### Your tasks
1. From the article about archer Vardhineni Pranitha, reproduce the passage starting with "The little hamlet" and going on through "18-year-old Vardhineni Pranitha.".
2. In the article about archer Vardhineni Pranitha, in which city was the four-day Olympic trial held?
3. Extend the article about archer Vardhineni Pranitha, picking up after its final sentence.

### Source document

══════════

Take a bow: Pranitha in Hyderabad

OLYMPICS: ARCHERY

Taut As A Bow String

Vardhineni Pranitha takes aim at an archery medal in Beijing, inspires an Andhra hamlet

Nitya Rao

 

 

The little hamlet of Kalleda in Warangal, Andhra Pradesh, is humming with excitement. Just by counting the number of times you hear the word 'Beijing', you can tell that much of the buzz is centered on Kalleda's new-found passion—archery—and more importantly, its Olympic debutante, the eagle-eyed, 18-year-old Vardhineni Pranitha.

Since June this year, Kalleda's 3,000-odd residents have been puffed up with pride, following the surprise inclusion of Pranitha, a rookie in the Indian women's archery recurve team, alongside the experienced Dola Banerjee and Bombayla Devi.

Pranitha has an iron will, is keen to improve. "She has a golden arm," says coach Prabir Das.

The grueling, four-day Olympic trial held in Calcutta saw the teenager hold her nerve against seven other pros, ultimately piping them to the post to seal a spot in the three-woman team.

══════════

### Data provided

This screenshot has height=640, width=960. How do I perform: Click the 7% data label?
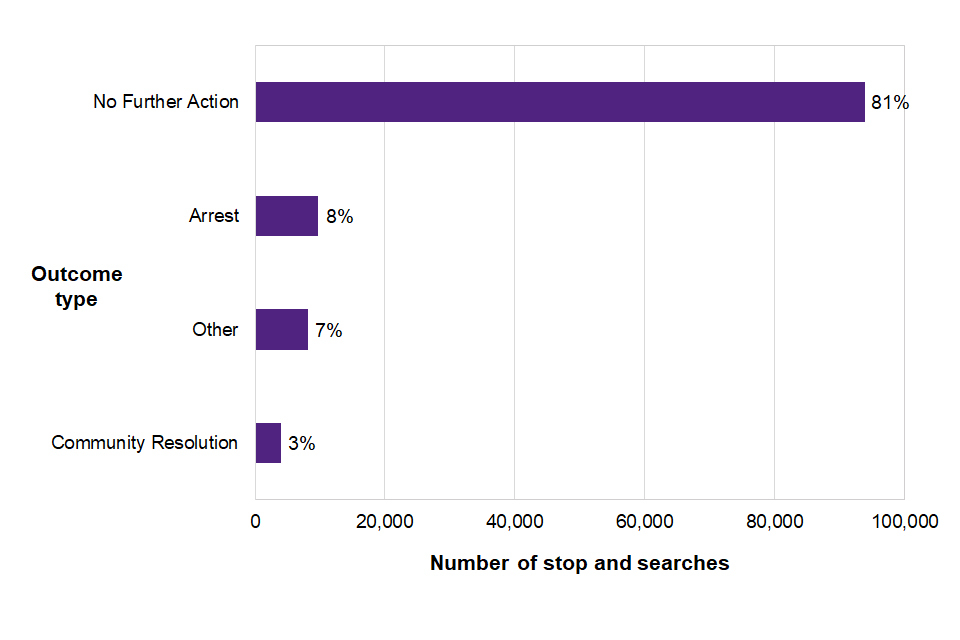point(329,330)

══════════

### Set of answers
1.
The little hamlet of Kalleda in Warangal, Andhra Pradesh, is humming with excitement. Just by counting the number of times you hear the word 'Beijing', you can tell that much of the buzz is centered on Kalleda's new-found passion—archery—and more importantly, its Olympic debutante, the eagle-eyed, 18-year-old Vardhineni Pranitha.

2. Calcutta

3.
Seated under a coconut palm in the front yard of her

 

three-room house, it is staggering to learn how much life has changed since she stumbled upon archery as a pigtailed 13-year-old in 2003. Pranitha confesses that back then she was more content to play girly make-believe games, help her mother, Vijaya, with mundane household chores like mucking out the cowshed, or wander about in the familiar emerald and jade patchwork of paddy fields where her father, Keshava Rao, toiled.

In fact, no one in this nondescript village, embedded deep in the core of Warangal district, had even heard of archery until the Rural Development Foundation (RDF)—a not-for-profit organisation that runs the RDF Kalleda Rural School where Pranitha was enrolled—embarked on an ambitious experimental programme in 2003 to introduce archery as a compulsory course for the village kids.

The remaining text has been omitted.